:: EXTRACTED RECORDS ::

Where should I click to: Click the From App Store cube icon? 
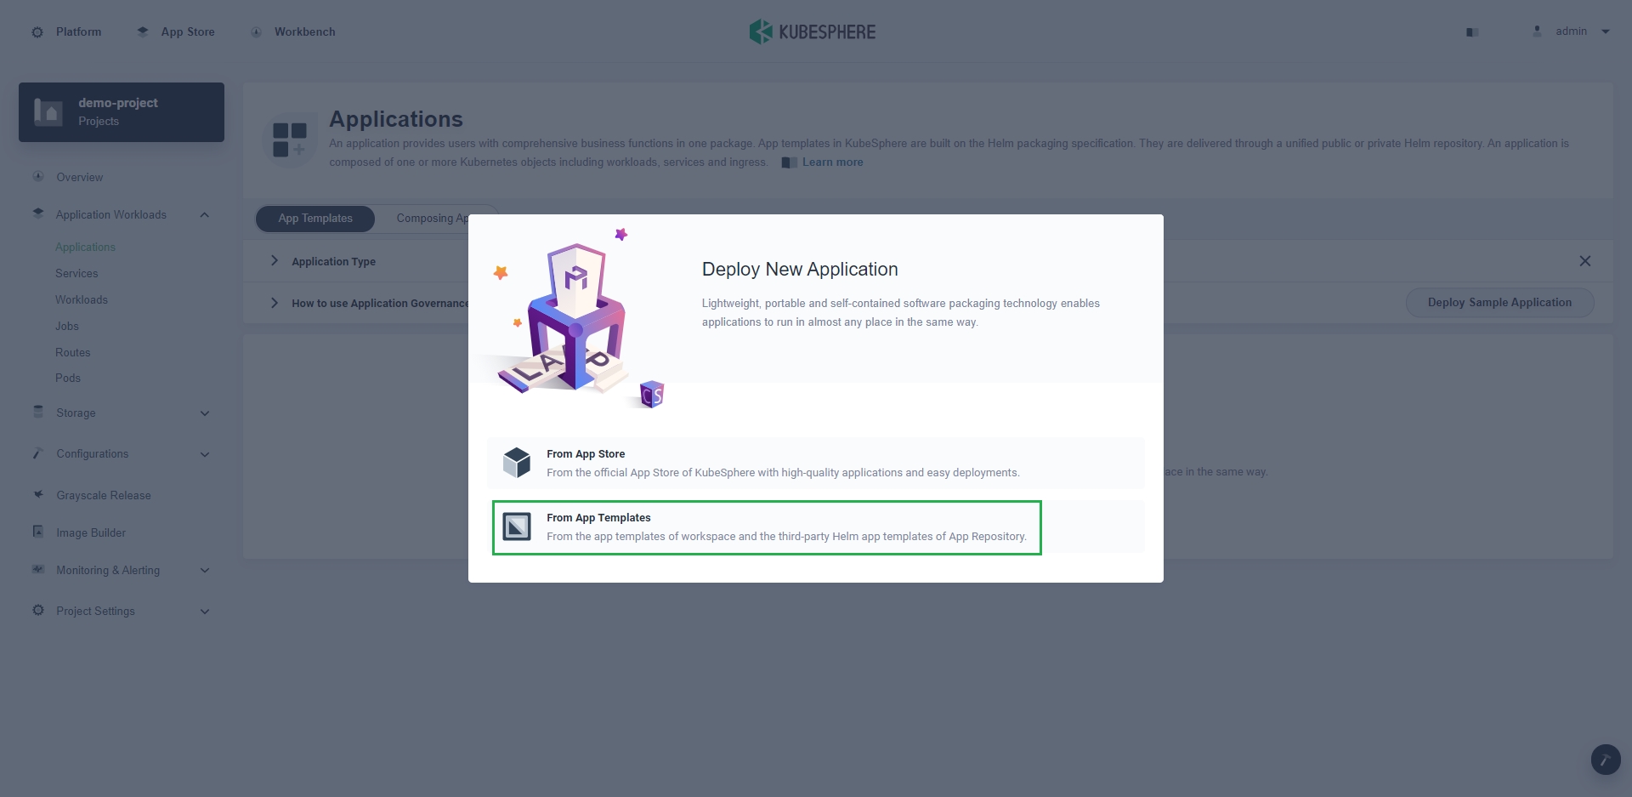[x=517, y=463]
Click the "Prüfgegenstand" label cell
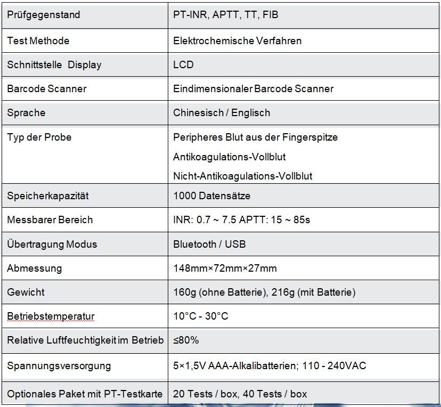The height and width of the screenshot is (407, 441). (44, 15)
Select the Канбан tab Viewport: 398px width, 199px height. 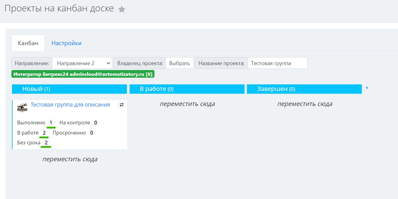(x=28, y=43)
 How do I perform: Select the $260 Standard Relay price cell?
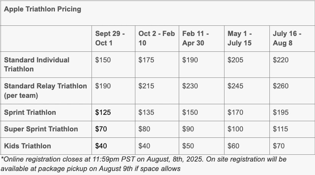pyautogui.click(x=281, y=86)
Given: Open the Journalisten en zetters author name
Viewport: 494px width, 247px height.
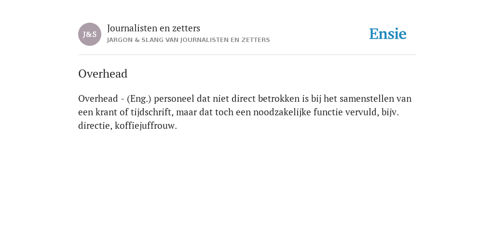Looking at the screenshot, I should tap(154, 28).
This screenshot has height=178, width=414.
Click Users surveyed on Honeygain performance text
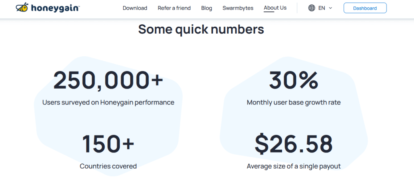108,102
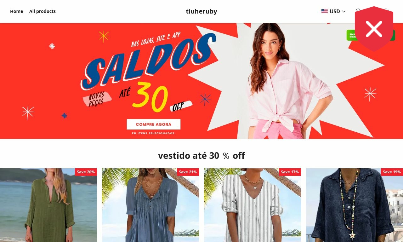Screen dimensions: 403x242
Task: Click the red shield warning icon
Action: point(374,29)
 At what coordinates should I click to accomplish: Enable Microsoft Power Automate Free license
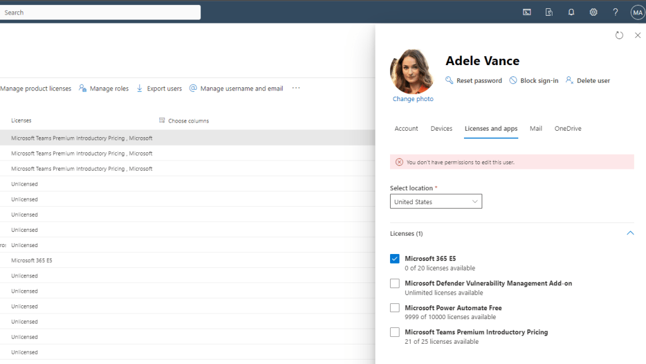click(394, 308)
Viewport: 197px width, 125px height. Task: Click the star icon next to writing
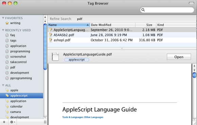point(7,23)
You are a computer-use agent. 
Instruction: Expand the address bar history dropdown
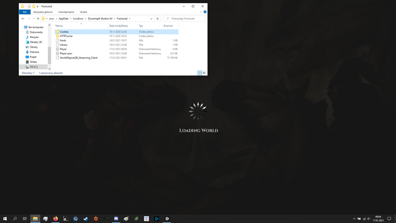coord(151,19)
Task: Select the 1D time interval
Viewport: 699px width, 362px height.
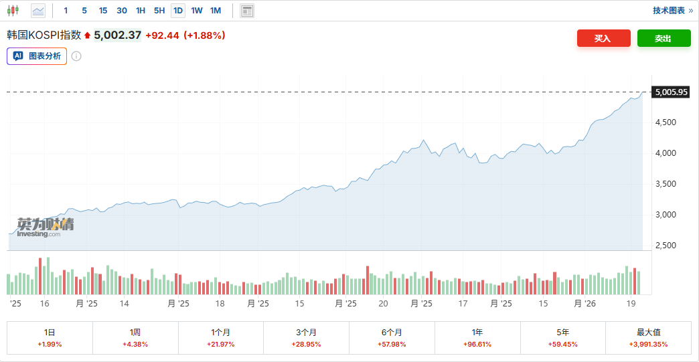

:: TASK PROMPT ::
Pictures are to be omitted. The lines from the line holding "Click Users surveyed" through the closing line of the data above are to be set down exactly, and nothing more.

:: ANSWER FOR THIS EXERCISE ::
Click Users surveyed on Honeygain performance text
108,102
Screen dimensions: 403x242
Task: Click the red shield warning icon
Action: point(374,29)
 At what coordinates should I click to accomplish: Enable Microsoft Power Automate Free license
click(394, 308)
Viewport: 197px width, 125px height. Task: Click the star icon next to writing
point(7,23)
You are a computer-use agent. 
Instruction: Expand the address bar history dropdown
coord(151,19)
Task: Select the 1D time interval
Viewport: 699px width, 362px height.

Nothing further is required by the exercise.